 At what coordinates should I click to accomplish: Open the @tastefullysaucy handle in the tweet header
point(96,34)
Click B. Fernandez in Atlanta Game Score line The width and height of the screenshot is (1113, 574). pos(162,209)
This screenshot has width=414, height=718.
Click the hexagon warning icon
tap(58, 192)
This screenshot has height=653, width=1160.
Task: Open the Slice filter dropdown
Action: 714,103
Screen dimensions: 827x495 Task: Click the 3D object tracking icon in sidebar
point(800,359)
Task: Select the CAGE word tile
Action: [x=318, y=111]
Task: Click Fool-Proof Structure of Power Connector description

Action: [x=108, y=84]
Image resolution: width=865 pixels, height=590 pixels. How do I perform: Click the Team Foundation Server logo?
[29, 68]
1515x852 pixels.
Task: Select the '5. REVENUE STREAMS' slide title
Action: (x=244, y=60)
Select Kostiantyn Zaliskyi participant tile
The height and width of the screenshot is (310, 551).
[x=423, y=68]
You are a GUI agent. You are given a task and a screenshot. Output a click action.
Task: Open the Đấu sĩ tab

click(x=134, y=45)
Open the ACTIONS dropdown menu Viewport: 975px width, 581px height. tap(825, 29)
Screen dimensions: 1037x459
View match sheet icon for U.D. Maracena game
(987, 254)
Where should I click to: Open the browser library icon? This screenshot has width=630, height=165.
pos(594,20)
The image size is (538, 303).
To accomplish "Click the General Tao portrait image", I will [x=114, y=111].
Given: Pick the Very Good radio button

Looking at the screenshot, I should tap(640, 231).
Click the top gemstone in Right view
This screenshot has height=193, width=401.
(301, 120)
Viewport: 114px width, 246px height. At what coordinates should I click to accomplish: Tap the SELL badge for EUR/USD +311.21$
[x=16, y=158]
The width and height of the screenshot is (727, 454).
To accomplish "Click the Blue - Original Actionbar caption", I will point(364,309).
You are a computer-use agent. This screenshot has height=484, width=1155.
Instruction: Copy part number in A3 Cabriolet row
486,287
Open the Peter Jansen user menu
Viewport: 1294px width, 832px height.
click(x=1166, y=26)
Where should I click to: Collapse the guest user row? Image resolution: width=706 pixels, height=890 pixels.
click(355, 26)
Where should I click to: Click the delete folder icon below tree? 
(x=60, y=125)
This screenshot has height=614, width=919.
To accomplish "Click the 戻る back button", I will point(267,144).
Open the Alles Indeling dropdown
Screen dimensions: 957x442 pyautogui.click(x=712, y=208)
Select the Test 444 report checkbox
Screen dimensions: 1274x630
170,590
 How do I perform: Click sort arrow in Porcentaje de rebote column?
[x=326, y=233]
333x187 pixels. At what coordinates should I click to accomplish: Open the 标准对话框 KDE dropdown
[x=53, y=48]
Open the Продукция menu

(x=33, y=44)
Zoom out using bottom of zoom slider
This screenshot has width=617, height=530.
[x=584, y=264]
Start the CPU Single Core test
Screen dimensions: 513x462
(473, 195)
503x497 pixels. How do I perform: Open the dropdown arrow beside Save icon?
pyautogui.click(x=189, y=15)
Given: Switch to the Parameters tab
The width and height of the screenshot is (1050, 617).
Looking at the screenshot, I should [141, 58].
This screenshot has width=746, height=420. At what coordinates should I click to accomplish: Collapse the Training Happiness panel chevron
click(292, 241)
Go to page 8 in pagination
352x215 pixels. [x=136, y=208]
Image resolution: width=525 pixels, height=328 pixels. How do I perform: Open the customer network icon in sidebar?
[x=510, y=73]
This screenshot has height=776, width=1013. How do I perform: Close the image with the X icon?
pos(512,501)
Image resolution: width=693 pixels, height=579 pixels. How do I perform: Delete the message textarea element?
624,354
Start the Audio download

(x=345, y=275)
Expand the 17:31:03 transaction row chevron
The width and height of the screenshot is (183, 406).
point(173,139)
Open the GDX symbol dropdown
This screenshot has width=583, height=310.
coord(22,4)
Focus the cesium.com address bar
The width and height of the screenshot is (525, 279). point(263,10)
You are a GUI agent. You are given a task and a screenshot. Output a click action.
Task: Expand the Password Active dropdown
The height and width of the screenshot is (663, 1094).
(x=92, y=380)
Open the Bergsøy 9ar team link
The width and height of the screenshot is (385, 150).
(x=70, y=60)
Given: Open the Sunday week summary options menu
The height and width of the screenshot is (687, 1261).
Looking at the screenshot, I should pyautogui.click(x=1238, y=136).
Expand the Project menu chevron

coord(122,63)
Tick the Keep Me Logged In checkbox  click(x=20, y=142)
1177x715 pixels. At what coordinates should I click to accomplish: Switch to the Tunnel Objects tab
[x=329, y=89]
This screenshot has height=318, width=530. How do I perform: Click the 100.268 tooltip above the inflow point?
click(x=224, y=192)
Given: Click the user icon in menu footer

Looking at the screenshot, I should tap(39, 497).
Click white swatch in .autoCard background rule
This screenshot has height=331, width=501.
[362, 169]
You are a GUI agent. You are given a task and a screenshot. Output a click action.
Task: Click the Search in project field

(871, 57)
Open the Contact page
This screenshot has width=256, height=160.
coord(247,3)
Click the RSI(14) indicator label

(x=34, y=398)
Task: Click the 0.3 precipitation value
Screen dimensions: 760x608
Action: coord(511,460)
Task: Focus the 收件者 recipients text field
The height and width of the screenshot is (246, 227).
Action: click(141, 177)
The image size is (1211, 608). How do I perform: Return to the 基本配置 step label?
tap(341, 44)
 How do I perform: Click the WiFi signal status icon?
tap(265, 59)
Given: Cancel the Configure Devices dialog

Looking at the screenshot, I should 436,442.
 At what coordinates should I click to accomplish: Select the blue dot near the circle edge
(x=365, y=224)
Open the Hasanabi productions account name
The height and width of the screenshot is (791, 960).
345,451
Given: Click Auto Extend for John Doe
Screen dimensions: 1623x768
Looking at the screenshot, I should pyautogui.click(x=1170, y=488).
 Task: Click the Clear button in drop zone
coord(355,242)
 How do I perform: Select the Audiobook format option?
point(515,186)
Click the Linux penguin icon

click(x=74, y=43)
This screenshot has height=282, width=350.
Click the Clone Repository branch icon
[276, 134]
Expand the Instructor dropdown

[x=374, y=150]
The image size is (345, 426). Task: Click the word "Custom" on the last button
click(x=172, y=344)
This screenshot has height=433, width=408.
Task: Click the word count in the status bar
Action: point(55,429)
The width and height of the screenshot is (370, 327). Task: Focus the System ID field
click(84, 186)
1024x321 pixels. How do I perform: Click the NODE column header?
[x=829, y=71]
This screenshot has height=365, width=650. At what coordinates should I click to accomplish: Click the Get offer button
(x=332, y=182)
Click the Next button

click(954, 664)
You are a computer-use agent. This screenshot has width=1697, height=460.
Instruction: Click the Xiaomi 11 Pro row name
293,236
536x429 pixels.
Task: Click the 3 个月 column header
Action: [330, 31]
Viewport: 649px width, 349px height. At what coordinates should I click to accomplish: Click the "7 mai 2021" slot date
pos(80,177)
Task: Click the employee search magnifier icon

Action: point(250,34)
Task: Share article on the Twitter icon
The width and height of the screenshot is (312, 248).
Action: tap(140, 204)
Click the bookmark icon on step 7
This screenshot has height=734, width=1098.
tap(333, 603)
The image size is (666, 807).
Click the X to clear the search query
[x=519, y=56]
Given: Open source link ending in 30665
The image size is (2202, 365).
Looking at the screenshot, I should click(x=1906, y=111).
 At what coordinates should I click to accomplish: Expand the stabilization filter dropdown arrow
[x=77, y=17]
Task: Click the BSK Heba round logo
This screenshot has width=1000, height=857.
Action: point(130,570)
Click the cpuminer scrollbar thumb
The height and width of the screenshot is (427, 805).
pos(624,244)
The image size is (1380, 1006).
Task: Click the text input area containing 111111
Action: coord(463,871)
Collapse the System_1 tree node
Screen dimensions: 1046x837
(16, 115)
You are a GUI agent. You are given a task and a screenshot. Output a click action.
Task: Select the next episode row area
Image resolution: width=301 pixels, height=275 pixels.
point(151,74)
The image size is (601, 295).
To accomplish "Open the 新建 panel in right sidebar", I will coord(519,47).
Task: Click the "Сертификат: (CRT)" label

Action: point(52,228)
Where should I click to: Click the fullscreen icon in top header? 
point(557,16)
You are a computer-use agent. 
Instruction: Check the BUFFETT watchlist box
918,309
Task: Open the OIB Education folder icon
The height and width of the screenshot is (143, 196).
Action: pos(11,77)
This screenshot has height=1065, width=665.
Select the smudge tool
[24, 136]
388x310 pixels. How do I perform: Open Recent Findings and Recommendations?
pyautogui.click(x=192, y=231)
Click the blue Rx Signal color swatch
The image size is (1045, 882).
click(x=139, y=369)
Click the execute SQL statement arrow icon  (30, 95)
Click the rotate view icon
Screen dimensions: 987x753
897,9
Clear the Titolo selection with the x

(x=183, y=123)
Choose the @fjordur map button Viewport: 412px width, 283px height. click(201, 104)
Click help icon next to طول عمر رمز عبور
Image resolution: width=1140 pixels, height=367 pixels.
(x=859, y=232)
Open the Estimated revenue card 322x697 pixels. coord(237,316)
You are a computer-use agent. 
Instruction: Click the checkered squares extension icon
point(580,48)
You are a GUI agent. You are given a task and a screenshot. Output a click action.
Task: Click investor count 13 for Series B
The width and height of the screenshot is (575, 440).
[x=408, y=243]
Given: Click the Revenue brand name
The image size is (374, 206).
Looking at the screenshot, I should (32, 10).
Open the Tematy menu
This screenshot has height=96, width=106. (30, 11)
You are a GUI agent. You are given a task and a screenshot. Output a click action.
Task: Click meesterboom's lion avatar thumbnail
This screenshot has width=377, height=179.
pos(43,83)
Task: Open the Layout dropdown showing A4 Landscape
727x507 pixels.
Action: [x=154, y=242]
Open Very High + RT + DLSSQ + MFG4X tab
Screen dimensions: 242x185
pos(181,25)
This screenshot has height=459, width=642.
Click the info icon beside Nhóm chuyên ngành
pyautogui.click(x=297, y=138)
--- --- ---
• **Task objective**
From the top of the material above, print every line exactly, ending with the line that holds "The image size is (538, 303).".

• **Result**
 At what coordinates should I click to accomplish: Open the @tastefullysaucy handle in the tweet header
point(96,34)
Click B. Fernandez in Atlanta Game Score line The width and height of the screenshot is (1113, 574). pos(162,209)
This screenshot has width=414, height=718.
Click the hexagon warning icon
tap(58, 192)
This screenshot has height=653, width=1160.
Task: Open the Slice filter dropdown
Action: 714,103
Screen dimensions: 827x495 Task: Click the 3D object tracking icon in sidebar
point(800,359)
Task: Select the CAGE word tile
Action: [x=318, y=111]
Task: Click Fool-Proof Structure of Power Connector description

Action: [x=108, y=84]
Image resolution: width=865 pixels, height=590 pixels. How do I perform: Click the Team Foundation Server logo?
[29, 68]
1515x852 pixels.
Task: Select the '5. REVENUE STREAMS' slide title
Action: (x=244, y=60)
Select Kostiantyn Zaliskyi participant tile
The height and width of the screenshot is (310, 551).
[x=423, y=68]
You are a GUI agent. You are given a task and a screenshot. Output a click action.
Task: Open the Đấu sĩ tab

click(x=134, y=45)
Open the ACTIONS dropdown menu Viewport: 975px width, 581px height. tap(825, 29)
Screen dimensions: 1037x459
View match sheet icon for U.D. Maracena game
(987, 254)
Where should I click to: Open the browser library icon? This screenshot has width=630, height=165.
pos(594,20)
The image size is (538, 303).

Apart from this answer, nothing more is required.